▶ **Word and element pointing entries**
────────────────

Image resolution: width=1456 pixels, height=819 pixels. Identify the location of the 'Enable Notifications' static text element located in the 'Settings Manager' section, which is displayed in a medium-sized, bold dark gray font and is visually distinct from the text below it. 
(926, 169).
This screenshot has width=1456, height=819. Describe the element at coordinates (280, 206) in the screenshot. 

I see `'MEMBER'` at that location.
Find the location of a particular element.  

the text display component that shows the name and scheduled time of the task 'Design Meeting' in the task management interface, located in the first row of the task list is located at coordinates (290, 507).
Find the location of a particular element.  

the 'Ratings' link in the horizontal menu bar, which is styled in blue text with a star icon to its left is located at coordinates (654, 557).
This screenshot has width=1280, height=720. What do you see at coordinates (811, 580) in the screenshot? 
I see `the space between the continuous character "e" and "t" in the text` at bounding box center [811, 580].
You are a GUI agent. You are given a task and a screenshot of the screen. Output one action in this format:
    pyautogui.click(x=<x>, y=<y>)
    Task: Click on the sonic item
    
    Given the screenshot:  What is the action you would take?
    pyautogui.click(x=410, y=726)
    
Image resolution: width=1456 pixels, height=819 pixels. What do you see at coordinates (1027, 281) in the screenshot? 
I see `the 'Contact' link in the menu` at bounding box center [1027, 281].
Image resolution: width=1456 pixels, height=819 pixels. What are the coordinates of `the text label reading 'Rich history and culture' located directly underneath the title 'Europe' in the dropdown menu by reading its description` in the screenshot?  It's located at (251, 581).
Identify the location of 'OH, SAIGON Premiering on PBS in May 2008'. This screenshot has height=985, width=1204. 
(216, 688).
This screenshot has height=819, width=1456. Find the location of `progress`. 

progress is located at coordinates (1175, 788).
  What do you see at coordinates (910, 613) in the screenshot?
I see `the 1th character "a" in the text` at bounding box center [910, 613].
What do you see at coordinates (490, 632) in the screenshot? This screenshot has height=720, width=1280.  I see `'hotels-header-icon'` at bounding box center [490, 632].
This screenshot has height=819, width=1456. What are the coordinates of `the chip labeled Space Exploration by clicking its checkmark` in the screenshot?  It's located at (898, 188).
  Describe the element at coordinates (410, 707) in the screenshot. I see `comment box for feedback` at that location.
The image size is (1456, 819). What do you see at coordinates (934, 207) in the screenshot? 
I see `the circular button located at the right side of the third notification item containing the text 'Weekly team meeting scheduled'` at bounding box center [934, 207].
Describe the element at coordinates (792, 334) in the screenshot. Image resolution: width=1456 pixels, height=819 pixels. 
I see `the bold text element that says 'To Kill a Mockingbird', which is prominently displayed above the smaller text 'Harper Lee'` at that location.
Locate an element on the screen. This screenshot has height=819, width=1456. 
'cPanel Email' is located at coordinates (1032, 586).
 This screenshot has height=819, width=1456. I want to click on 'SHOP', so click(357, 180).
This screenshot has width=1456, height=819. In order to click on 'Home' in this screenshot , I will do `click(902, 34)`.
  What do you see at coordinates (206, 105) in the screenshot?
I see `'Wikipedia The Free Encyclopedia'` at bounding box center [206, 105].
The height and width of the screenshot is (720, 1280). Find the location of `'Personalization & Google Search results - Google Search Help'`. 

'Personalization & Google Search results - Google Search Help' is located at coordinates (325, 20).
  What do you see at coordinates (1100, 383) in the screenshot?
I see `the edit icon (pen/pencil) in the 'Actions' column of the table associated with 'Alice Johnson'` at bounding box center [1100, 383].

────────────────

▶ **What the task requires**
Set down the lines from the records above verbatim, beginning with the line that contains "Locate an element" and continuing through the line that contains "center [206, 105].", both included.

▶ **Result for this exercise**
Locate an element on the screen. This screenshot has height=819, width=1456. 
'cPanel Email' is located at coordinates (1032, 586).
 This screenshot has height=819, width=1456. I want to click on 'SHOP', so click(357, 180).
This screenshot has width=1456, height=819. In order to click on 'Home' in this screenshot , I will do `click(902, 34)`.
  What do you see at coordinates (206, 105) in the screenshot?
I see `'Wikipedia The Free Encyclopedia'` at bounding box center [206, 105].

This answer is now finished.